▸ Exercise data:

————

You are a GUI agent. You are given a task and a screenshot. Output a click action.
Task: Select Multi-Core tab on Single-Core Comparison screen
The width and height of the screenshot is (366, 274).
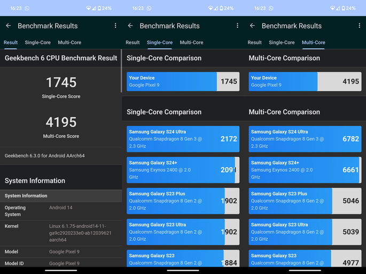(x=191, y=42)
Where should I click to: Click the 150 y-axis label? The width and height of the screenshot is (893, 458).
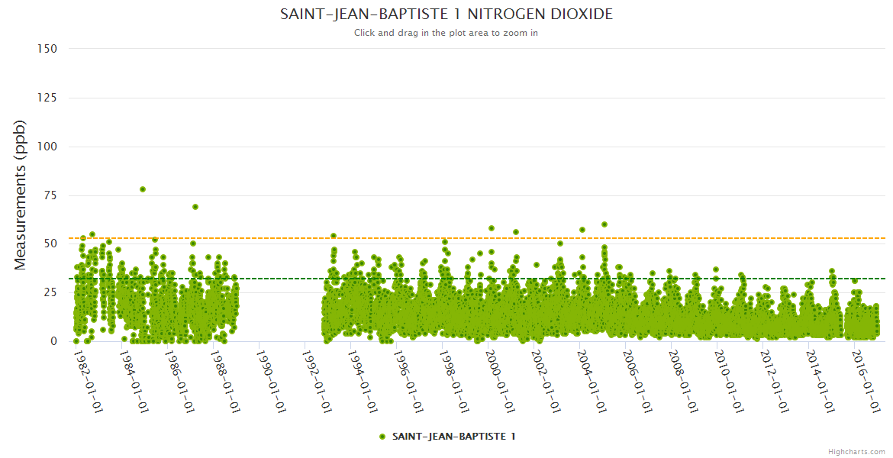click(47, 49)
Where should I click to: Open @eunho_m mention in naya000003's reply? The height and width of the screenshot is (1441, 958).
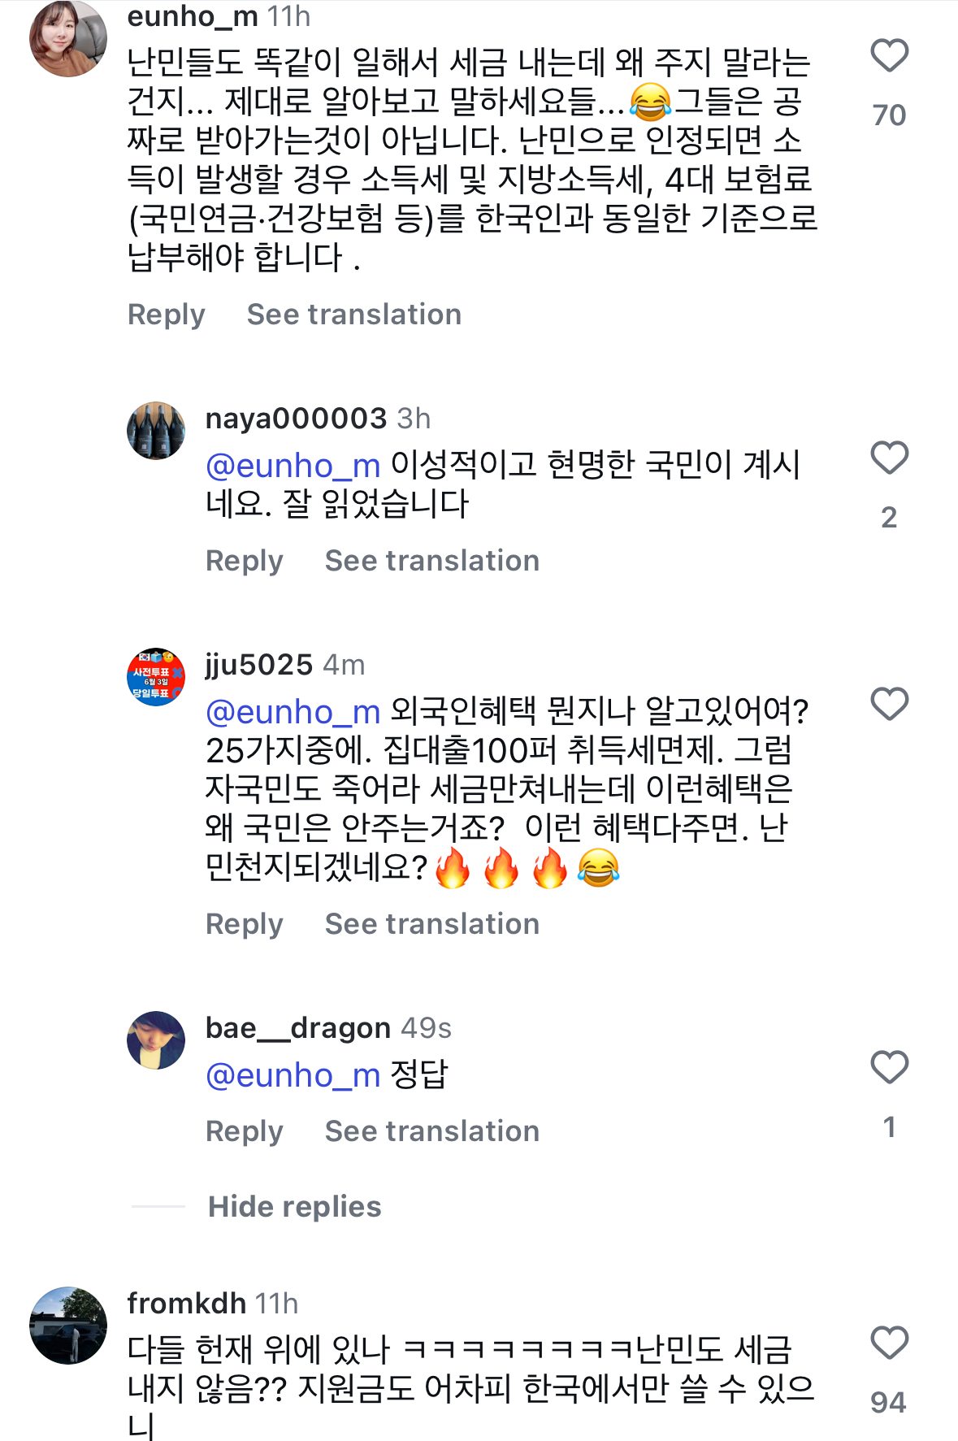pyautogui.click(x=293, y=466)
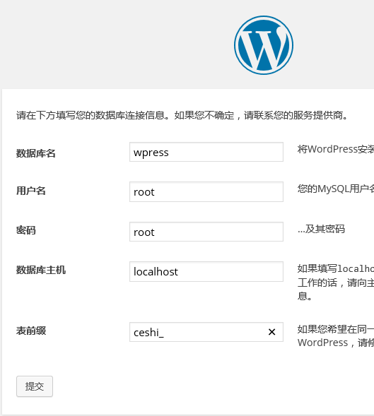Click the 表前缀 label
This screenshot has height=416, width=374.
(x=31, y=331)
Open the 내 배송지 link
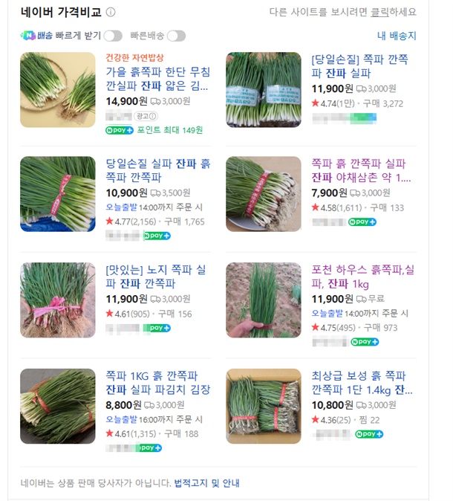Image resolution: width=453 pixels, height=501 pixels. point(397,36)
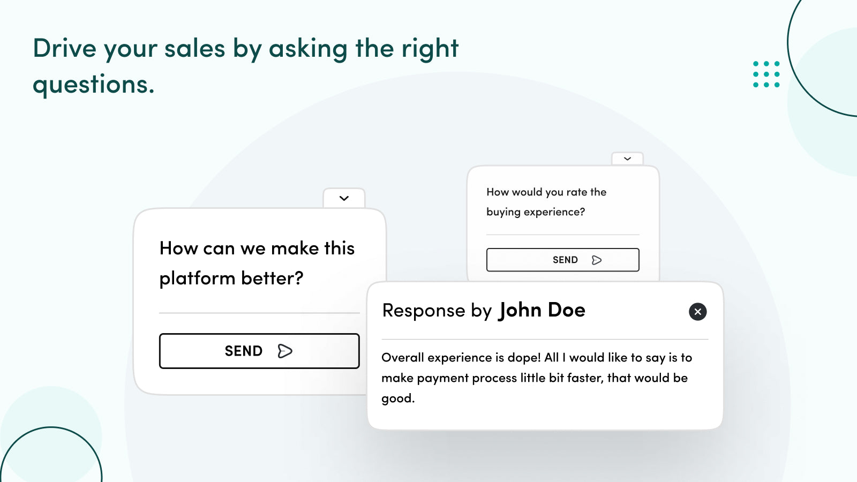The height and width of the screenshot is (482, 857).
Task: Click the send arrow icon on the large card
Action: click(285, 351)
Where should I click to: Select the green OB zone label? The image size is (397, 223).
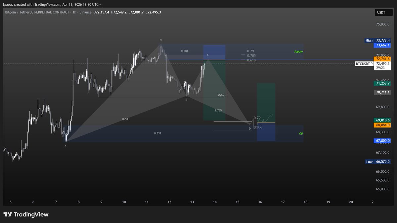coord(300,134)
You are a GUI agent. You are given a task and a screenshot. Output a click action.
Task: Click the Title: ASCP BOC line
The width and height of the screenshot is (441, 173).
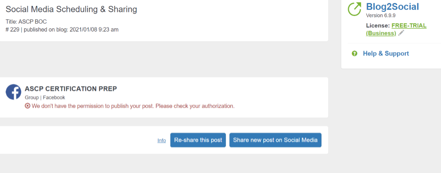point(26,21)
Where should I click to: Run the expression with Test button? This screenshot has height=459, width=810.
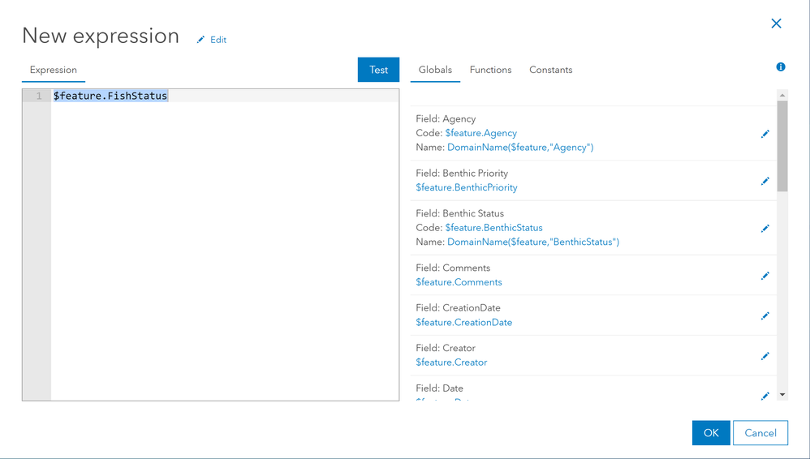[378, 70]
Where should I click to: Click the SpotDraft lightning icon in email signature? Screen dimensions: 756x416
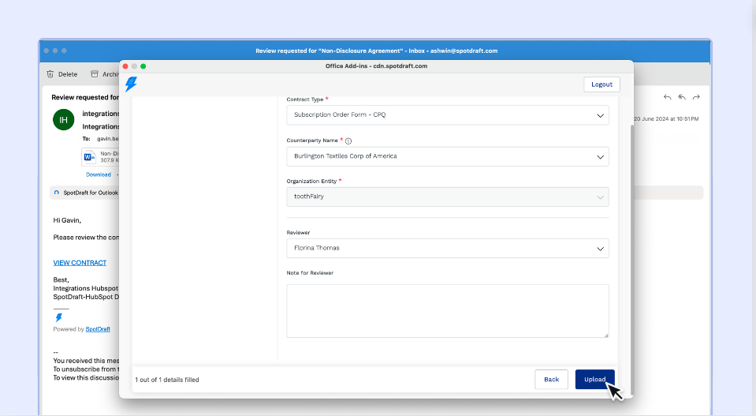(x=58, y=317)
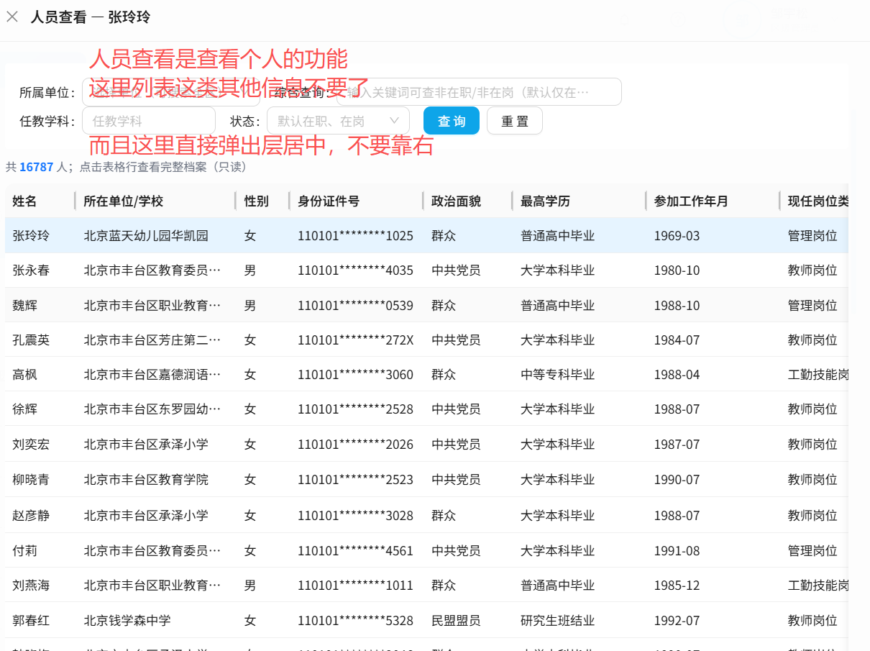Screen dimensions: 870x651
Task: Click the 参加工作年月 column header
Action: pyautogui.click(x=690, y=201)
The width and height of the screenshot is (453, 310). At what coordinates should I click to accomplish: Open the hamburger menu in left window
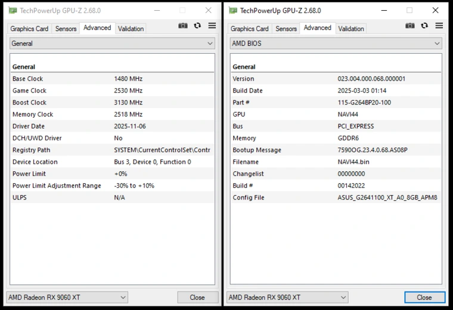212,26
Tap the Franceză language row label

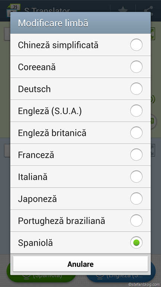click(36, 155)
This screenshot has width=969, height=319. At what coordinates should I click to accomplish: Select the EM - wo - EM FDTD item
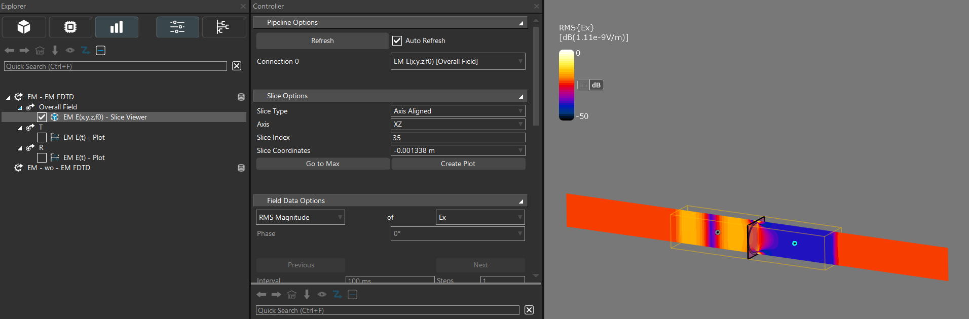[x=59, y=168]
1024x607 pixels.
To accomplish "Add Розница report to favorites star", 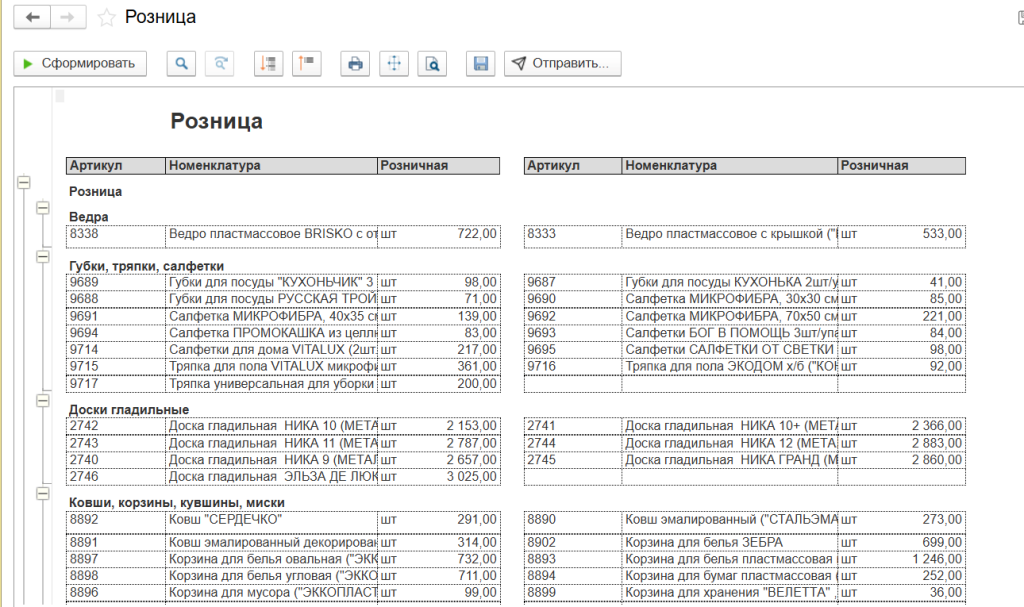I will tap(107, 18).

————

▸ What you will do:
Everything from the first line of the entries above through the line with "Task: Click the Title: ASCP BOC line" should be duplicated exactly, except the pictures.

▸ Output below:
You are a GUI agent. You are given a task and a screenshot. Output a click action.
Task: Select Multi-Core tab on Single-Core Comparison screen
The width and height of the screenshot is (366, 274).
(x=191, y=42)
Where should I click to: Click the 150 y-axis label? The width and height of the screenshot is (893, 458).
click(47, 49)
Where should I click to: Open @eunho_m mention in naya000003's reply? The height and width of the screenshot is (1441, 958).
pyautogui.click(x=293, y=466)
Click the 表前缀 label
This screenshot has height=416, width=374.
(x=31, y=331)
Open the 내 배송지 link
Image resolution: width=453 pixels, height=501 pixels. point(397,36)
The height and width of the screenshot is (482, 857).
Task: Click the send arrow icon on the large card
Action: click(285, 351)
Where should I click to: Select the green OB zone label? The image size is (397, 223).
coord(300,134)
You are a GUI agent. You are given a task and a screenshot. Output a click action.
Task: Click the Title: ASCP BOC line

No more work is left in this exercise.